Federal regulators have seized 4 banks, one each in Illinois, North Carolina, South Carolina and Oklahoma, bringing to 28 the number of U.S. banks that have failed so far this year.
The Federal Deposit Insurance Corp. said Friday that it closed Farmers and Traders State Bank in Shabbona, Ill.; Waccamaw Bank in Whiteville, N.C.; Carolina Federal Savings Bank in Charleston, S.C.; and, First Capital Bank in Kingfisher, Okla.
Regulators estimate that the four bank failures will cost the insurance fund $80.8 million.
The FDIC lined up other lenders to assume the deposits and some of the assets of each bank.
Waccamaw Bank was the biggest. It had 16 branches and about $533.1 million in assets and $472.7 million in deposits, as of March 31. First Community Bank in Bluefield, Va., agreed to assume Waccamaw's deposits and buy about $515.3 million of the failed bank's assets.
The FDIC also entered a loss-share transaction with First Community Bank on $330.6 million of Waccamaw Bank's assets.
Farmers and Traders State Bank had two branches and roughly $43.1 million in assets and $42.3 million in deposits as of the end of March. First State Bank of Mendota, Ill., assumed all of Farmers and Traders' deposits and agreed to buy essentially all of its assets.
Carolina Federal Savings Bank had about $54.4 million in assets and $53.1 million in deposits. Bank of North Carolina in Thomasville, N.C., agreed to assume all of the failed bank's deposits to buy about $41 million of its assets.
First Capital Bank had about $46.1 million in assets and $44.8 million in deposits as of March 31.
F&M Bank in Edmond, Okla., agreed to pay a premium of about 7.7 percent to assume all of First Capital's deposits. It also agreed to buy about $40.7 million of the failed bank's assets.
The pace of bank closures has slowed sharply after ballooning as the financial crisis took hold in 2008. By this time last year, 45 banks had failed.
In 2010, regulators seized 157 banks, the most in any year since the savings and loan crisis two decades ago. Those failures cost the deposit insurance fund around $23 billion. The FDIC has said 2010 likely was the high-water mark for bank failures from the Great Recession. Last year's 92 failures cost an estimated $7.9 billion.
In 2009, there were 140 bank failures that cost the insurance fund about $36 billion, more than it paid out the following year because the banks involved in 2009 were bigger on average. Twenty-five banks failed in 2008, the year the financial crisis struck with force; only three were closed in 2007.
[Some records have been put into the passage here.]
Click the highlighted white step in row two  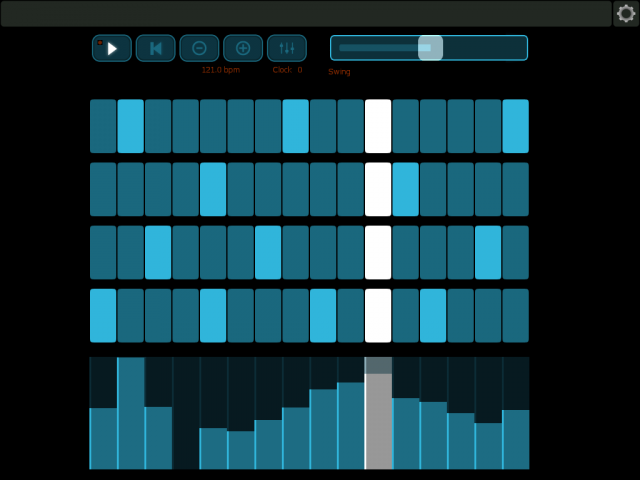378,189
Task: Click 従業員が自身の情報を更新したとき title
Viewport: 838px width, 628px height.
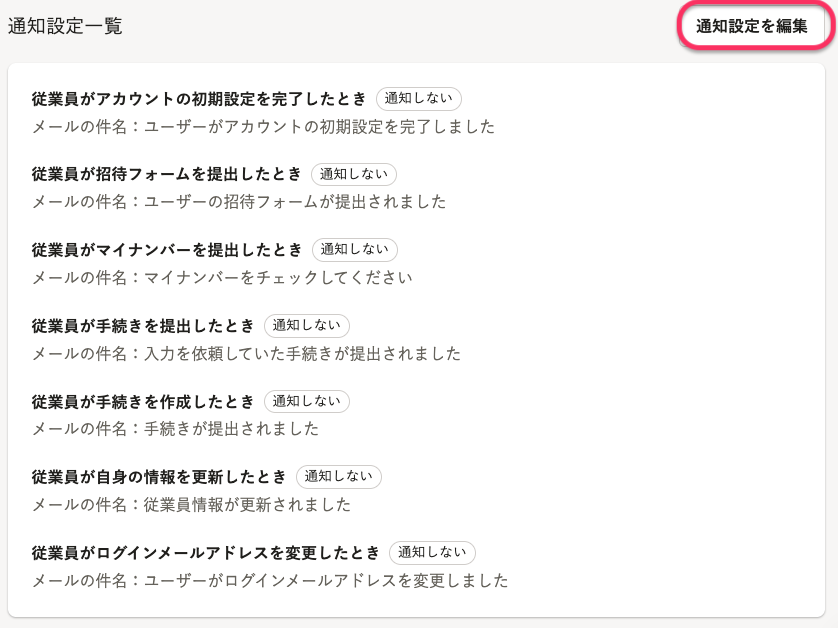Action: 159,477
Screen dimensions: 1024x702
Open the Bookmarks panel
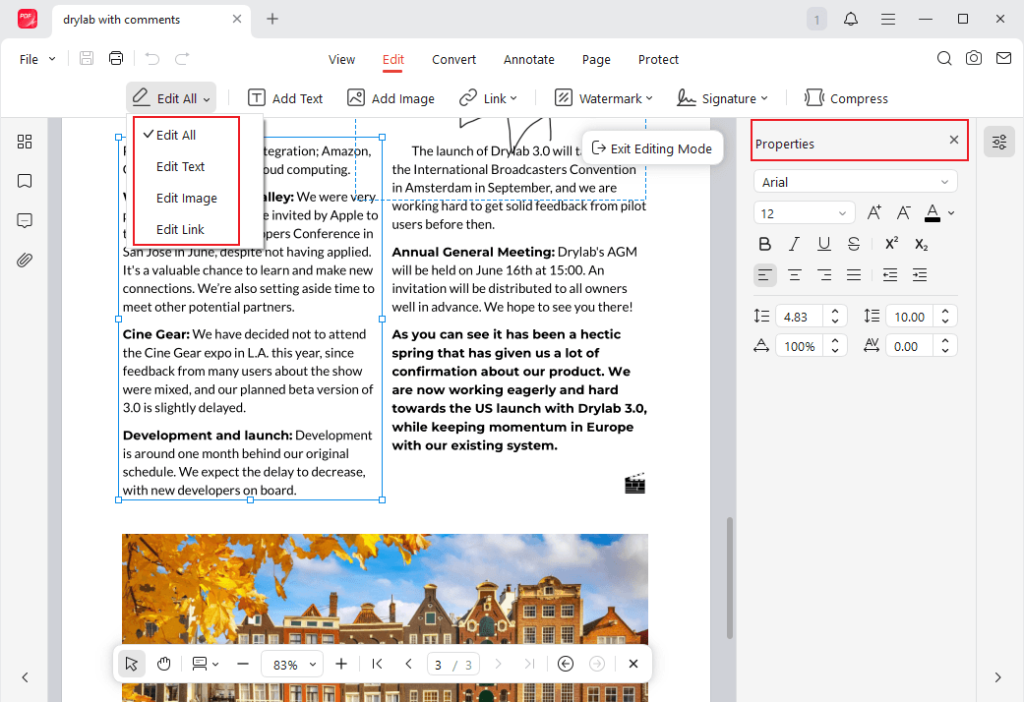24,181
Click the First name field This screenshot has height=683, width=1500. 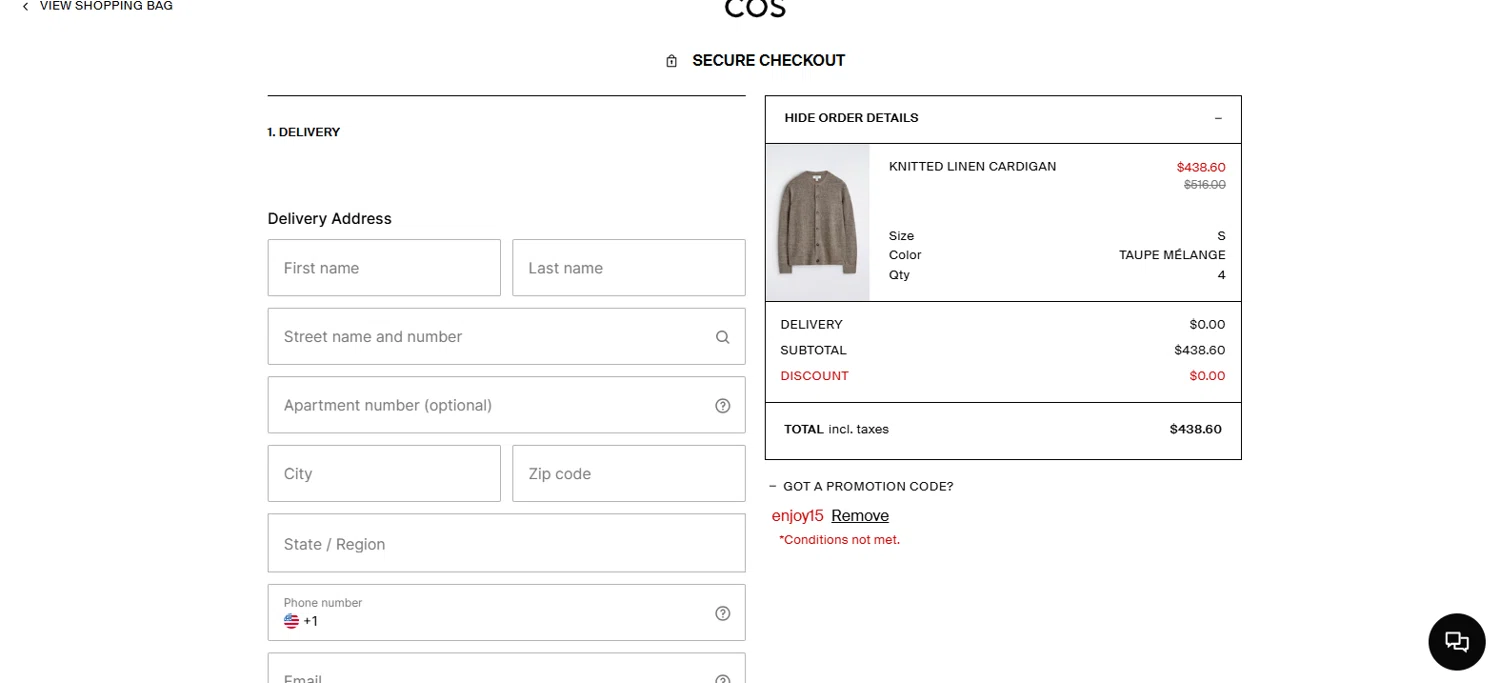point(384,268)
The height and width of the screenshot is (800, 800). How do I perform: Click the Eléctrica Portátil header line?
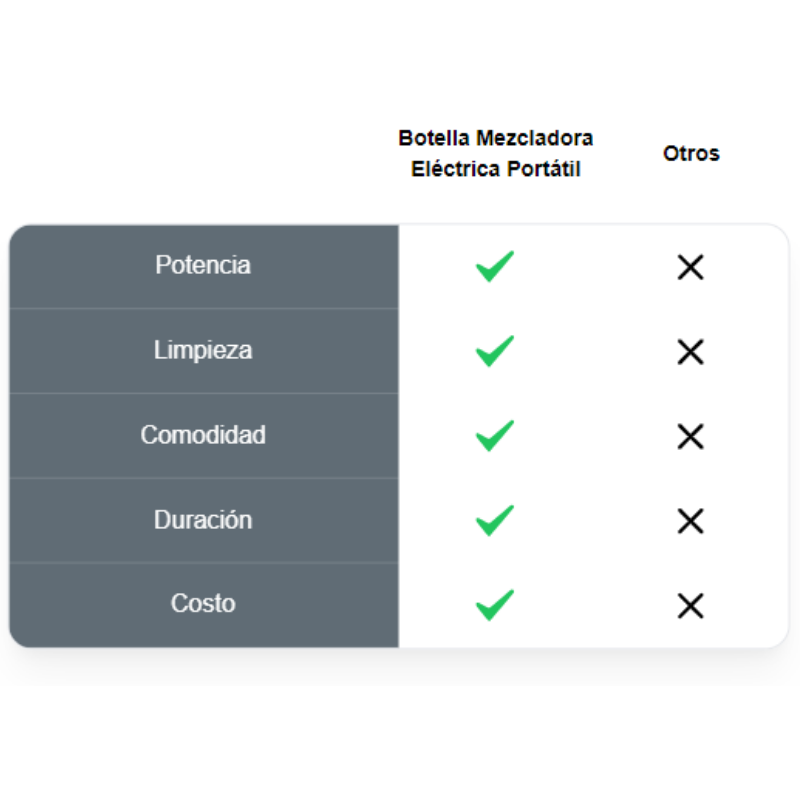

From 2008 through 2011, bank failures cost the fund an estimated $88 billion. The FDIC expects failures from 2012 through 2016 to cost $12 billion.
The deposit insurance fund fell into the red in 2009. With failures slowing, the FDIC's fund balance turned positive in the second quarter of last year.
By Dec. 31, it stood at $11.8 billion, about 50 percent higher than three months earlier, according to the FDIC.